Monday, April 9, 2012

Anti-Labor Philosophy and Birth Control


Santorum, from February's ginned up controversy on birth control:
"When government gives you rights, the government can tell you how to exercise those rights," Santorum said during his victory speech in St. Charles, Mo. "And we saw that just in the last week, with a group of people, a small group of people — just Catholics in the United States of America! — who were told you have a right to health care, but you will have the health care that we tell you you have to give your people, whether it is against the teachings of your church or not."
This is the language of subordinate control, of having a train of dependents whose lives are structured not by their own autonomous decisions and their own self-chosen values, but by yours. The "your people" Santorum is referring to, of course, are the employees at Catholic institutions, many of which serve public purposes, and who are themselves often not Catholic.
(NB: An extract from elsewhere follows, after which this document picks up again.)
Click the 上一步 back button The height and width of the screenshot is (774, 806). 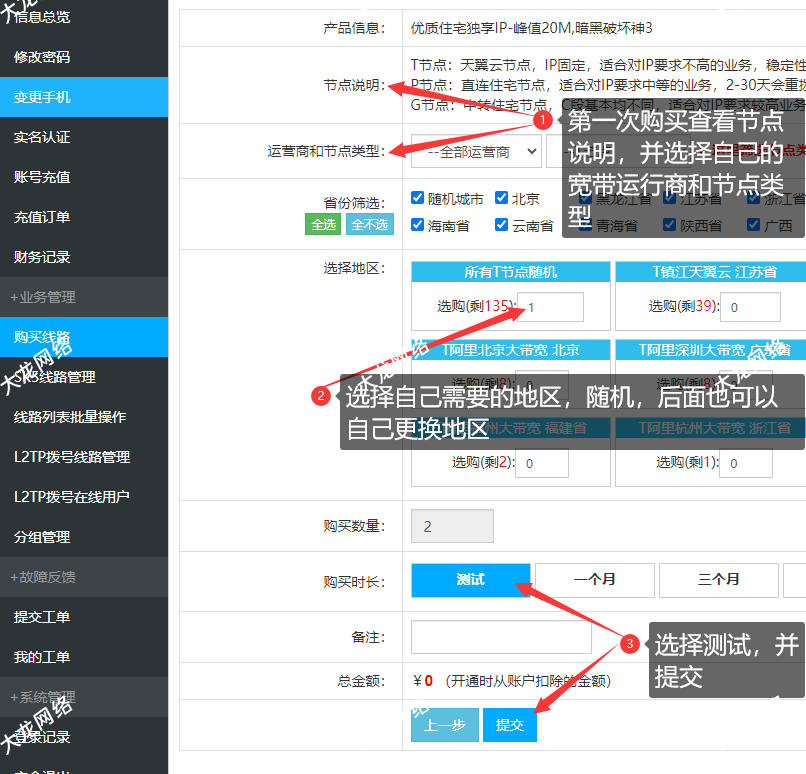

This is core of anti-labor philosophy: the belief that an employer's relatively legitimate authority (control over the means and ends of a discrete decision area) over employees in the workplace extends outward into the private and social life of the worker. The fight between the 'free labor' liberal and more radical labor philosophies was, in one sense, about the authority of the employer in the demarcated work space. It's good to know that we've so conceded the authority of the employer in the 'workplace' that we can once again make room for the fight over the employer's authority in the total life of the worker.

This, by the way, is why I am always reluctant to embrace the "fiscal liberal/social liberal" dichotomy.